WHAT THE TASK REQUIRES: Set out the records again, keeping every word as it is.

(Data entries)
============
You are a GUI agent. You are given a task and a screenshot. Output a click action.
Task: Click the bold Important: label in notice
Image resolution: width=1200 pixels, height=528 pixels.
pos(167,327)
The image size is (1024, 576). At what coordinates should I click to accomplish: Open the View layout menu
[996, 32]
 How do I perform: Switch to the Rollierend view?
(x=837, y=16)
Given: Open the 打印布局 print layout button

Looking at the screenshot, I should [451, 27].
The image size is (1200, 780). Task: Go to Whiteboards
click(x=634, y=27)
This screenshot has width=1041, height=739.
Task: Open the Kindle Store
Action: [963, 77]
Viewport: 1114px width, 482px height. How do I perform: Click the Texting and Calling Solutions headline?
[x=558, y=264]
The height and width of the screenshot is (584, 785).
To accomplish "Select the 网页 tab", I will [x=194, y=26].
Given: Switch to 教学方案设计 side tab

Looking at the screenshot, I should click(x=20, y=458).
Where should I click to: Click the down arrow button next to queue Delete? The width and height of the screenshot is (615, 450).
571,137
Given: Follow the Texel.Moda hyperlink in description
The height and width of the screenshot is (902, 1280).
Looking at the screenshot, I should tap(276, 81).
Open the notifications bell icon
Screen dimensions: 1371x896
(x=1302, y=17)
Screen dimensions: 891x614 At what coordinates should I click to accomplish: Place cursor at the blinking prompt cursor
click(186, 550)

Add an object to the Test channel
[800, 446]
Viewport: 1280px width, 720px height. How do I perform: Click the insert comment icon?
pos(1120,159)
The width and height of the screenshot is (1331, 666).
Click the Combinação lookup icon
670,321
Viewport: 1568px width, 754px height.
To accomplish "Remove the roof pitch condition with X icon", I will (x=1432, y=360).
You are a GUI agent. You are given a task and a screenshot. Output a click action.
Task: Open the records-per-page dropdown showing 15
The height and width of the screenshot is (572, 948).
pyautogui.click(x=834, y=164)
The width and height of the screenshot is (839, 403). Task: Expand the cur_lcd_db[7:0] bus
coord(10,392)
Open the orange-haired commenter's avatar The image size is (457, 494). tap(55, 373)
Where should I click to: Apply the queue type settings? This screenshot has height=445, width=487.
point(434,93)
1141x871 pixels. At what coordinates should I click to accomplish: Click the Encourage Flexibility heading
============
YOUR SOLUTION:
You are a GUI agent. You are given a task and a screenshot. Output a click action.
Task: Click the bold Important: label in notice
Image resolution: width=1200 pixels, height=528 pixels.
pos(167,327)
The image size is (1024, 576). At what coordinates should I click to accomplish: Open the View layout menu
[996, 32]
 How do I perform: Switch to the Rollierend view?
(x=837, y=16)
Given: Open the 打印布局 print layout button

Looking at the screenshot, I should [451, 27].
The image size is (1200, 780). Task: Go to Whiteboards
click(x=634, y=27)
This screenshot has width=1041, height=739.
Task: Open the Kindle Store
Action: [963, 77]
Viewport: 1114px width, 482px height. How do I perform: Click the Texting and Calling Solutions headline?
[x=558, y=264]
The height and width of the screenshot is (584, 785).
To accomplish "Select the 网页 tab", I will [x=194, y=26].
Given: Switch to 教学方案设计 side tab

Looking at the screenshot, I should click(x=20, y=458).
Where should I click to: Click the down arrow button next to queue Delete? The width and height of the screenshot is (615, 450).
571,137
Given: Follow the Texel.Moda hyperlink in description
The height and width of the screenshot is (902, 1280).
Looking at the screenshot, I should tap(276, 81).
Open the notifications bell icon
Screen dimensions: 1371x896
(x=1302, y=17)
Screen dimensions: 891x614 At what coordinates should I click to accomplish: Place cursor at the blinking prompt cursor
click(186, 550)

Add an object to the Test channel
[800, 446]
Viewport: 1280px width, 720px height. How do I perform: Click the insert comment icon?
pos(1120,159)
The width and height of the screenshot is (1331, 666).
Click the Combinação lookup icon
670,321
Viewport: 1568px width, 754px height.
To accomplish "Remove the roof pitch condition with X icon", I will (x=1432, y=360).
You are a GUI agent. You are given a task and a screenshot. Output a click action.
Task: Open the records-per-page dropdown showing 15
The height and width of the screenshot is (572, 948).
pyautogui.click(x=834, y=164)
The width and height of the screenshot is (839, 403). Task: Expand the cur_lcd_db[7:0] bus
coord(10,392)
Open the orange-haired commenter's avatar The image size is (457, 494). tap(55, 373)
Where should I click to: Apply the queue type settings? This screenshot has height=445, width=487.
point(434,93)
1141x871 pixels. At what coordinates should I click to accomplish: Click the Encourage Flexibility heading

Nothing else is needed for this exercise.